Y sin embargo… Sin embargo, hay motivos para la esperanza. Porque a pesar de todo, a pesar de que la naturaleza nos da lecciones de humildad que debemos aceptar y de las que deberíamos aprender, también hay que admitir que hemos avanzado. Hemos sido capaces, por ejemplo y como dije hace unas líneas, de frenar y acotar la pandemia de coronavirus, abriendo una ventana de esperanza para el futuro próximo. Hemos podido estudiar y prevenir la erupción volcánica en La Palma, permitiendo la evacuación temprana de la zona afectada y la preparación para salvar y alojar a miles de personas que de otra manera hubieran probablemente muerto. Y no solo en estas dos desgracias que ahora padecemos, sino en muchas otras ocasiones en las que, aunque sin forma de vencer a la naturaleza, sí hemos podido salvar un gran número de vidas.
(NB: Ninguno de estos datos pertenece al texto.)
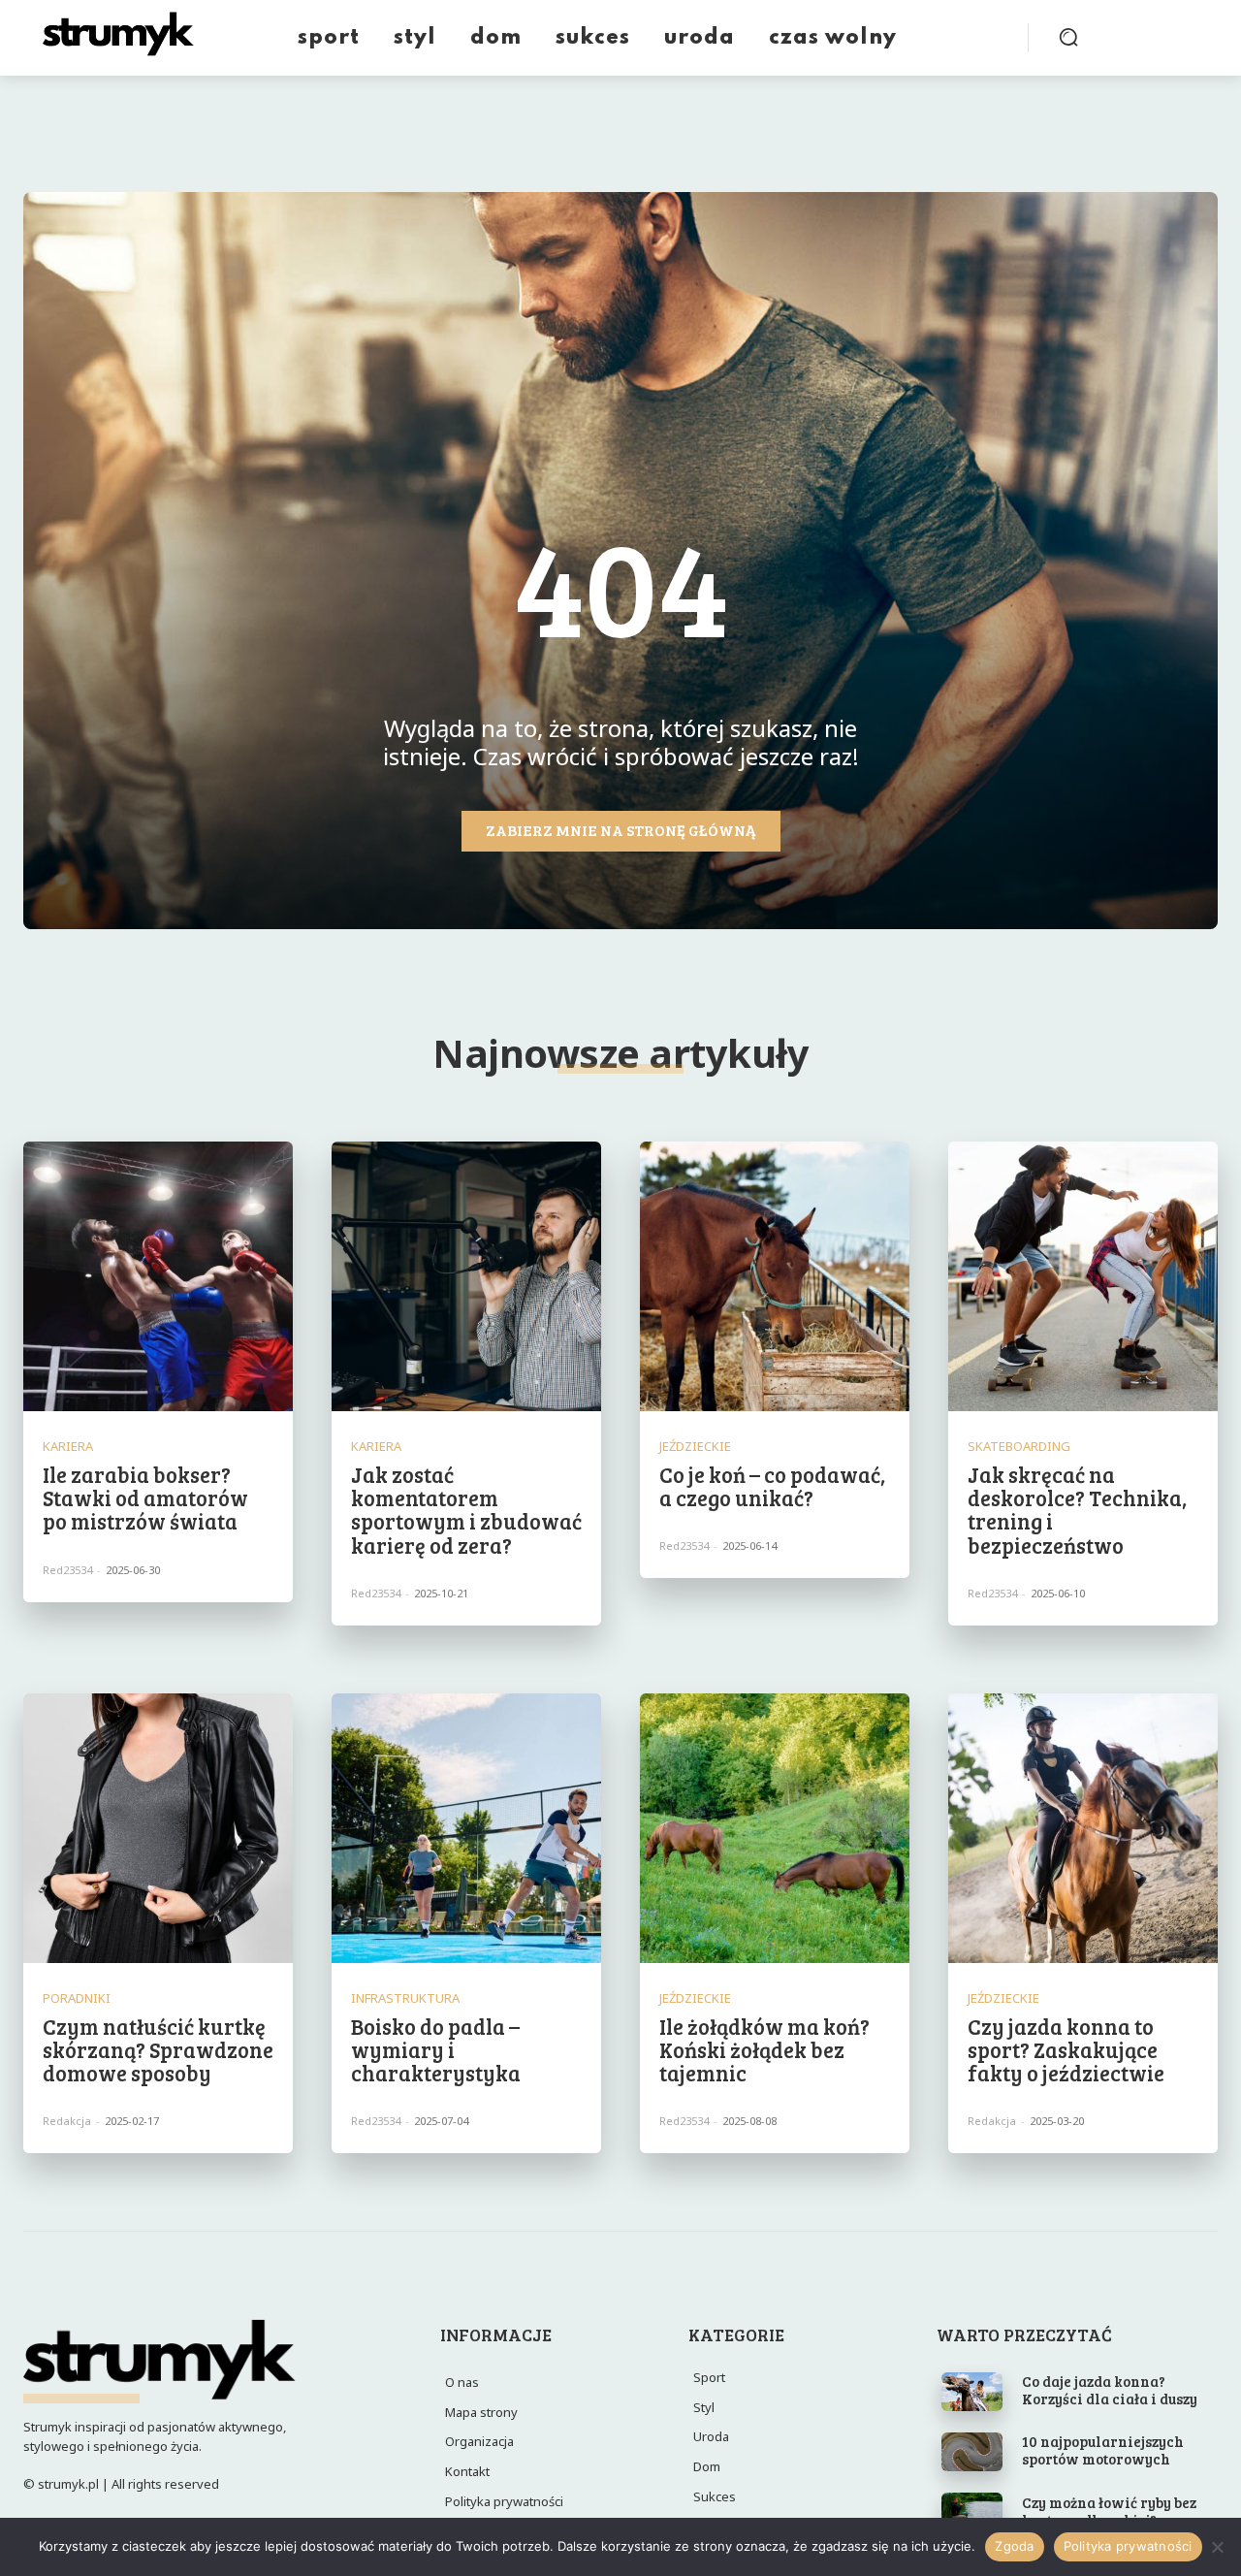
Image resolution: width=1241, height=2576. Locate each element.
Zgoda (1014, 2546)
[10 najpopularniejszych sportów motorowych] (971, 2451)
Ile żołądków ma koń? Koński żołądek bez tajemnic (764, 2049)
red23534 (67, 1569)
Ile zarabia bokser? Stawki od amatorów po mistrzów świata (145, 1497)
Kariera (68, 1446)
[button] (1068, 37)
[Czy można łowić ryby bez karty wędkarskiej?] (971, 2512)
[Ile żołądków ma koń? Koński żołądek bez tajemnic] (774, 1828)
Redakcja (67, 2120)
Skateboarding (1019, 1446)
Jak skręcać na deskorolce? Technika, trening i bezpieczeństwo (1077, 1510)
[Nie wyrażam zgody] (1216, 2547)
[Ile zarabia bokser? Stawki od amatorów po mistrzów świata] (158, 1276)
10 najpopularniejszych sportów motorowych (1103, 2449)
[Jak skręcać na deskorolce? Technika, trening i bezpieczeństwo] (1083, 1276)
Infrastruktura (405, 1998)
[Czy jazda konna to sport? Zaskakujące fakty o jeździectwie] (1083, 1828)
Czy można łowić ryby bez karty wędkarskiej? (1109, 2511)
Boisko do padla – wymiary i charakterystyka (436, 2049)
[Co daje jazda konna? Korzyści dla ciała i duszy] (971, 2391)
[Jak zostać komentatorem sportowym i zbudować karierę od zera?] (466, 1276)
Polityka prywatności (1128, 2546)
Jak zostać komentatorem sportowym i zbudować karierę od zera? (466, 1510)
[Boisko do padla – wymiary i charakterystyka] (466, 1828)
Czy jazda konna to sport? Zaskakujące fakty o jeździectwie (1066, 2049)
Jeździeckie (695, 1446)
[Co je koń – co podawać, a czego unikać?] (774, 1276)
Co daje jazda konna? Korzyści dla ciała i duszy (1109, 2389)
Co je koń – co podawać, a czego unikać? (772, 1486)
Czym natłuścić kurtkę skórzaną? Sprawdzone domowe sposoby (158, 2049)
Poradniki (77, 1998)
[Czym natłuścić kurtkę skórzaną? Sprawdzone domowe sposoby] (158, 1828)
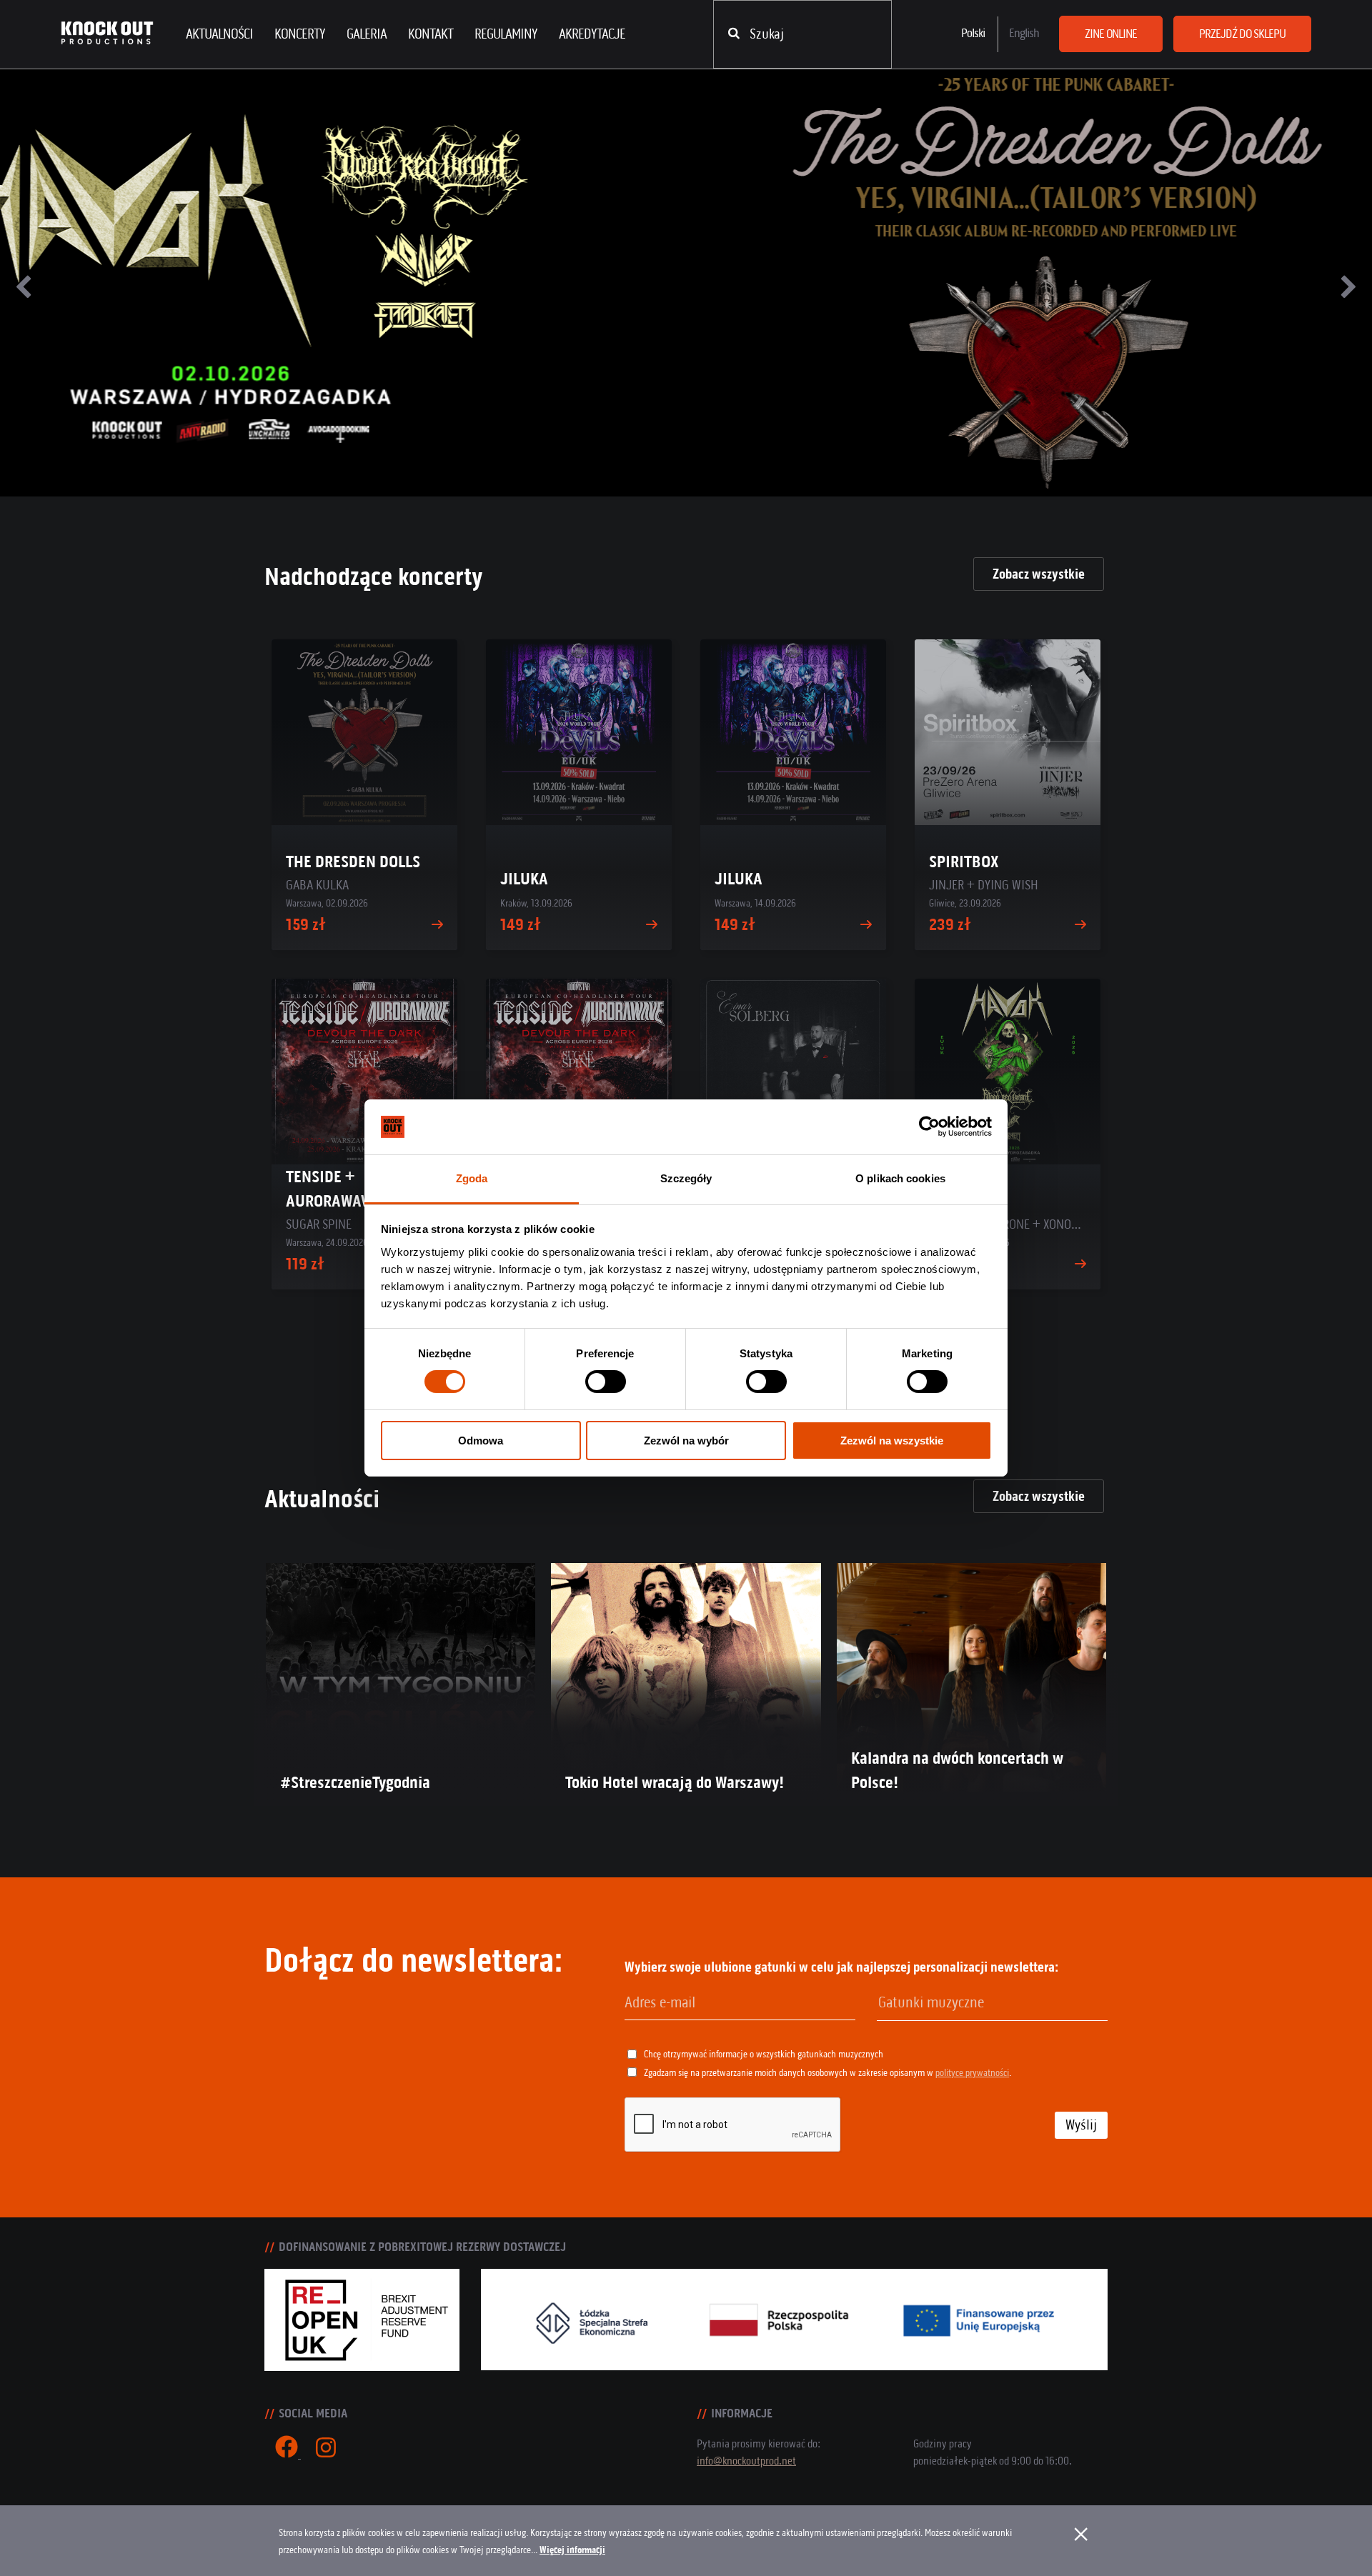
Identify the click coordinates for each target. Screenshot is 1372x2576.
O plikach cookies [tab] (900, 1178)
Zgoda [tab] (472, 1178)
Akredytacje (592, 34)
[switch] (605, 1381)
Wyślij (1081, 2125)
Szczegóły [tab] (686, 1178)
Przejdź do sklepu (1242, 33)
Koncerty (299, 34)
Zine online (1111, 33)
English (1024, 33)
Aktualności (219, 34)
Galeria (367, 34)
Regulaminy (505, 34)
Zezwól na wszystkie (891, 1440)
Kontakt (430, 34)
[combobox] (992, 2003)
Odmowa (480, 1440)
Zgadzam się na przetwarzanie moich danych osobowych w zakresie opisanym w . (827, 2072)
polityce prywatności (972, 2072)
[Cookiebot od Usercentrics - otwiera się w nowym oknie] (929, 1126)
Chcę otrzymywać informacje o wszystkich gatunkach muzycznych (763, 2054)
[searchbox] (951, 2003)
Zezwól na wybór (686, 1440)
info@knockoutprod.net (746, 2460)
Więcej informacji (572, 2550)
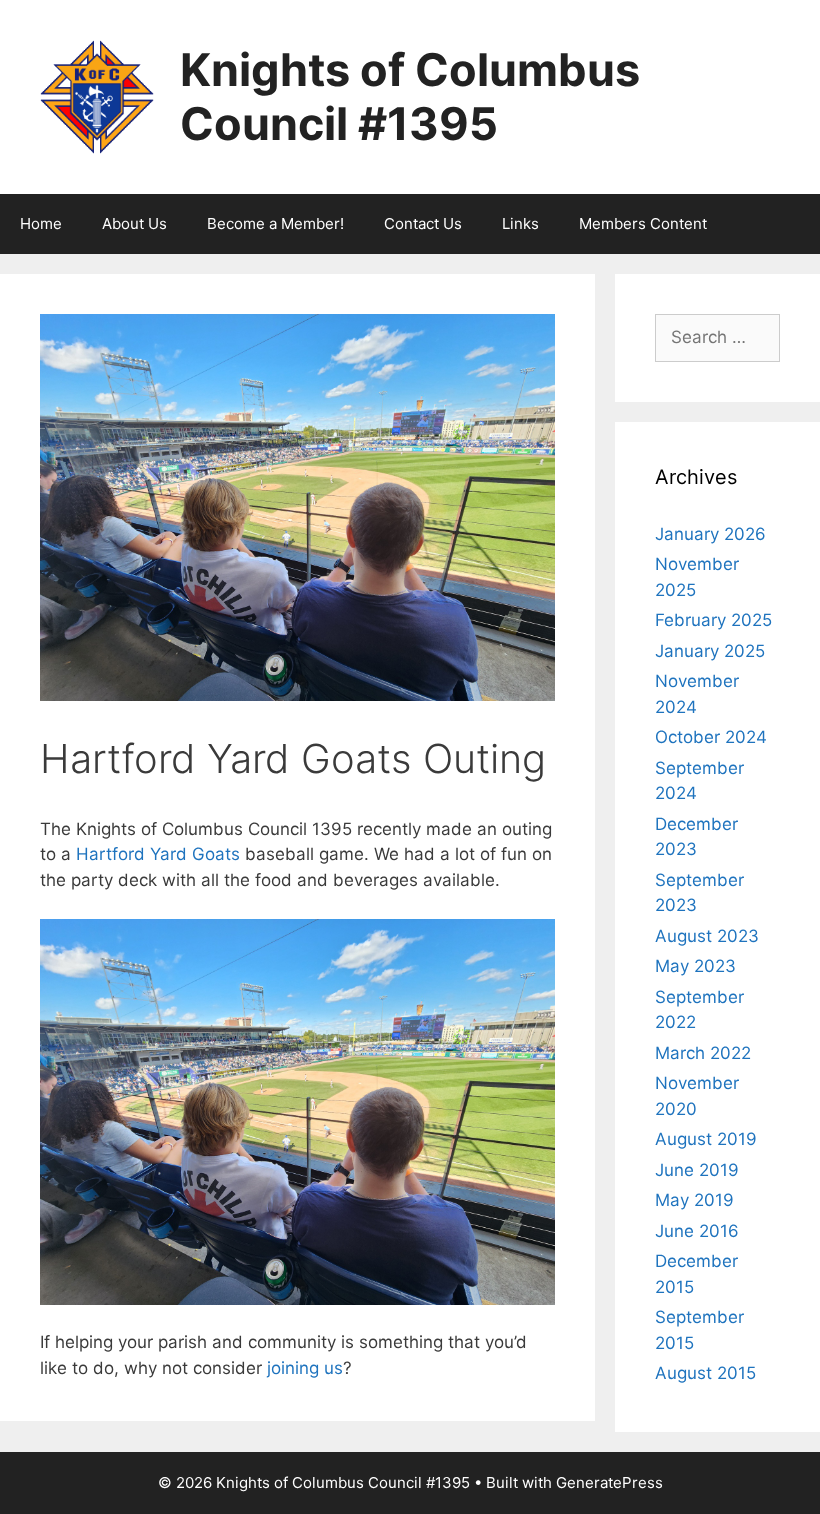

Aunque, también hay que decirlo, en otras muchas casi nada hemos podido hacer por los desgraciados que se encontraron cara a cara con la muerte en uno de estos sucesos y que no pudieron contarlo.

 

Los humanos somos todavía pequeñas motas de polvo en este universo en el que vivimos. La modestia, la humildad, deben guiar nuestros pasos. Pero la ciencia y ese espíritu de superación que nos caracterizan pueden llevarnos algún día a comprender primero y a dominar después ese universo, como ya hemos demostrado en buena medida en los doscientos mil años en los que los Homo sapiens hemos salido de la sabana africana hasta alcanzar el cielo y las estrellas. Siempre que no olvidemos nuestra fragilidad y respetemos lo que nos rodea, podremos algún día sustraernos a las desgracias y mirar nuestra propia existencia sin temor alguno al futuro.

 

Eso sí: seamos humildes. Porque cualquier otra actitud sería, sin duda, suicida.